◆ **TASK ITEM**
In the review comments below, why does the reviewer call the sentence beginning "Built by order of Eucratides I" a dangling modifier? Answer in one to three sentences.
:: DOCUMENT TEXT
More anon. – Tim riley talk 13:52, 20 October 2022 (UTC)
- Above problems taken care of, I think. Many thanks. ~~ AirshipJungleman29 (talk) 16:34, 20 October 2022 (UTC)
- All fine. More tomorrow or over the weekend, Tim riley talk 20:06, 20 October 2022 (UTC)
- Second and concluding batch of comments
- Layout and architecture
- "Aside from the southern zone" – perhaps the BrE "apart from" rather than the AmE "aside from"? Similarly with "Aside from textual fragments" in the Modern scholarship section.
- Done.
- Palace complex
- "350 by 250 metres (1,150 ft × 820 ft)" – I'm puzzled by the contrasting ways you write lengths in metric and imperial: "by" -v- "x", and "metres" only once apiece but "ft" twice. It doesn't bother me, but it looks a trifle odd. And you aren't consistent: in the Private housing section we have "66 by 35 metres (217 by 115 ft)" and "108 by 72 metres (354 by 236 ft)" (which I think better than the "350 by 250 metres (1,150 ft × 820 ft)" form, but I don't press the point.)
- After a good consideration of {{convert}}, I think I've fixed the problem.
- "Built by order of Eucratides I, the size and intricacy of the complex would have served as a demonstration of his power" – this is a dangling modifier, although not a particularly crashing one. Grammatically the sentence says that the size and intricacy, rather than the complex, were built by order of Eucratides I.
- Done, although perhaps slightly awkwardly.
- Looks fine to me − clear and concise. Tim riley talk 13:40, 22 October 2022 (UTC)
- Treasury
- "and a disk of mother of pearl" – two points here. The OED describes "disk" as "now chiefly US" and favours the English form, "disc". And the OED hyphenates "mother-of-pearl"
- Done.
- Private housing
- "blocks of large aristocratic houses, separated by streets perpendicular to the main north-south road" – I'm struggling with "perpendicular", which to me means vertical. I followed your blue link to the Wikipedia article, and insofar (not very) as I understood it, it seems you are in fact using the term correctly here, but if, as I take it, you mean "at right angles", it would be a kindness to your reader to say so.
- Done, albeit with reservations.
- Religious structures
- "the Persian and Achaemenid elements of the temple's architecture was remarked upon" – plural verb, not singular, needed here
- "The identifying "indented niches", along with the building's stepped platform, were both common features" – the "along with" and "both" rather clash with each other. The sentence would flow better without the "both", I think.
- Both done.
- Heroön of Kineas
- "One of the most-studied monuments in the city is a small heroön (hero's shrine)" – rather late in the day to explain what a heroön is, as you've mentioned it twice already. I think you're right to explain the term inline rather than just relying on the blue link, but it would be best to do so at first mention.
::::
:: DATASET SECTION
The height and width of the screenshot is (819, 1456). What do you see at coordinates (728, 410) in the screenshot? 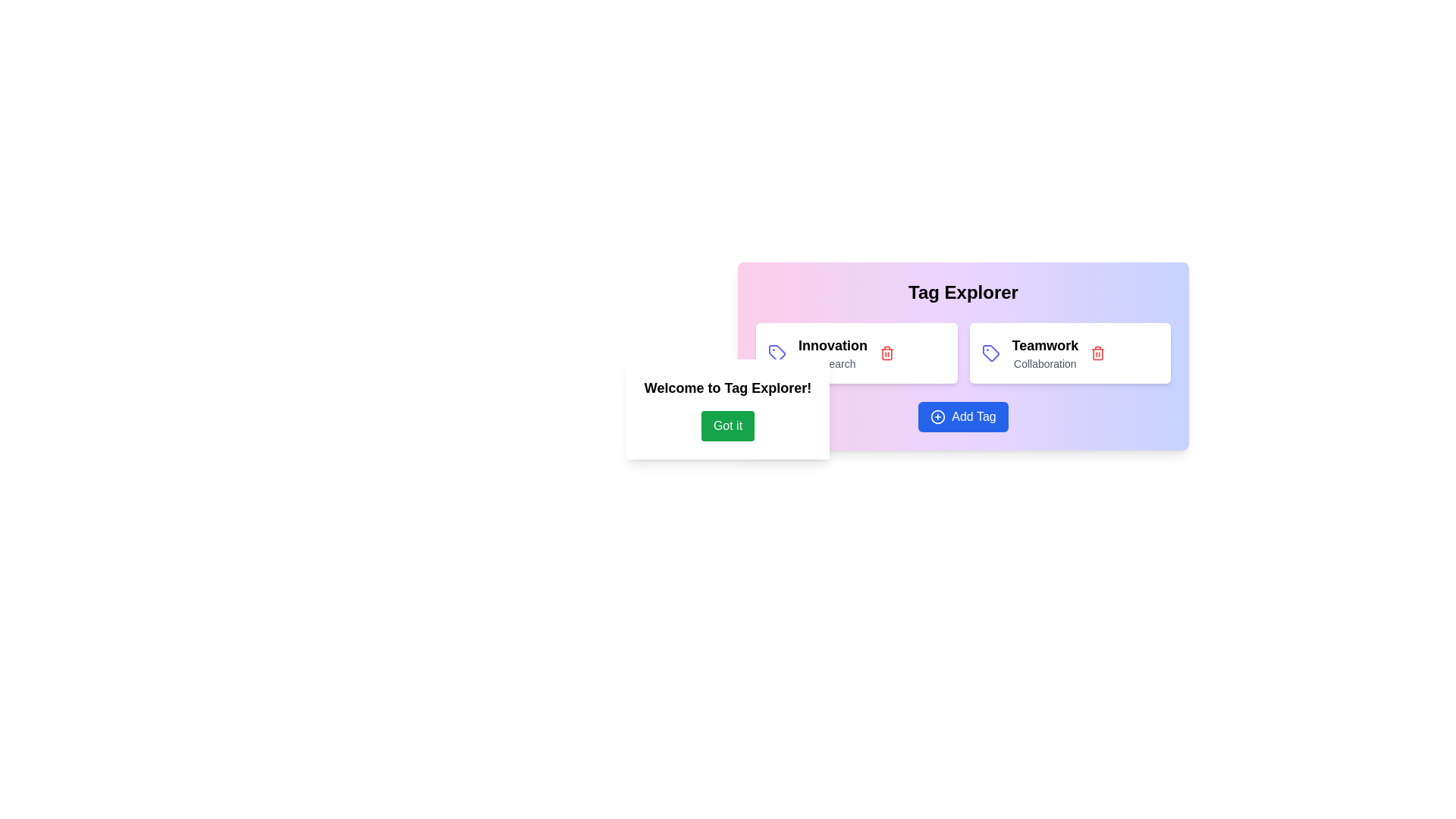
::::
◆ **SOLVED EXERCISE**
As written, the sentence says grammatically that the size and intricacy of the complex were built by order of Eucratides I, not the complex itself.